Curtis Mayfield

Profile
- Position: Wide receiver

Personal information
- Born: March 23, 1968 (age 58) Dallas, Texas, U.S.

Career information
- College: Oklahoma State
- NFL draft: 1991: 10th round, 253rd overall pick

Career history
- 1992: Frankfurt Galaxy
- 1994: Las Vegas Posse
- 1995: Shreveport Pirates
- 1996–1999: Saskatchewan Roughriders

Awards and highlights
- Second-team All-Big Eight (1989);

= Curtis Mayfield (Canadian football) =

American gridiron football player (born 1968)

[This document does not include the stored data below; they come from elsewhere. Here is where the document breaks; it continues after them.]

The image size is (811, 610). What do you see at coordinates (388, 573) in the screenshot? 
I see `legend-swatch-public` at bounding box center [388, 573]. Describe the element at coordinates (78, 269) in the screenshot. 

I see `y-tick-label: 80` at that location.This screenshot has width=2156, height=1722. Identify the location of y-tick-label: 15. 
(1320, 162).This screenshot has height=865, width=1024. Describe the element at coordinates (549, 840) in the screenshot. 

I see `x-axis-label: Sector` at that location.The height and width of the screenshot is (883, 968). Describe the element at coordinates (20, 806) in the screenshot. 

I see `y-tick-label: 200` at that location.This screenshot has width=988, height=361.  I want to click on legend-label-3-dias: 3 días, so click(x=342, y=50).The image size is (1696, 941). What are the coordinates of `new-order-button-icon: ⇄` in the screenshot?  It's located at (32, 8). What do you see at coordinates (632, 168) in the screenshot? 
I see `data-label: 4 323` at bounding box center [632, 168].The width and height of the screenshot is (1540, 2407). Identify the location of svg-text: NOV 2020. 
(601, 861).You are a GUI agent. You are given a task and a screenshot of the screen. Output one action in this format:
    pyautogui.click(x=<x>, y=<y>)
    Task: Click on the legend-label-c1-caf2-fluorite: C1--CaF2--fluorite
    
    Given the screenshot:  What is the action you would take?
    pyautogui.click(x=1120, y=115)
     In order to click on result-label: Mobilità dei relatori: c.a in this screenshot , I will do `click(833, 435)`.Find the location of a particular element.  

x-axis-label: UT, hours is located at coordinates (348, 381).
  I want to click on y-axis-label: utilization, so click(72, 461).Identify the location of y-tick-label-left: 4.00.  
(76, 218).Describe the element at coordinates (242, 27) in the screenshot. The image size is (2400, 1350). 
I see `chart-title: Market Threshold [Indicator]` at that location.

Curtis Mayfield (born March 23, 1968) is a former Canadian Football League (CFL) wide receiver who played for the Las Vegas Posse, Shreveport Pirates and Saskatchewan Roughriders.

==Professional career==
After playing college football at Oklahoma State, Mayfield was drafted by the Denver Broncos in the tenth round of the 1991 NFL draft. He played part of the 1992 season with the Frankfurt Galaxy of the WLAF, where he caught 8 passes for 107 yards. He later moved on to Canadian Football League, where he played 17 games with the Las Vegas Posse in 1994. Hooking up with later CFL all-star Anthony Calvillo, Mayfield was one of the few bright spots in a woeful Posse season. He hauled in 61 passes for 1,202 yards and 12 touchdowns, including 319 yards on 14 receptions versus the Ottawa Rough Riders on September 3, 1994. This was the most receiving yards in a CFL regular season game in 39 years (when Hal Patterson of the Montreal Alouettes snagged 338 yards in 1956.)

Mayfield had five more productive years in the CFL, one with the Shreveport Pirates and four with the Saskatchewan Roughriders. He never caught fewer than 36 passes or 699 yards in a season, and finished his career with 301 catches for 5,276 yards and 39 touchdowns. He also added 1 kick off return and 3 punt returns (all in 1999) for touchdowns.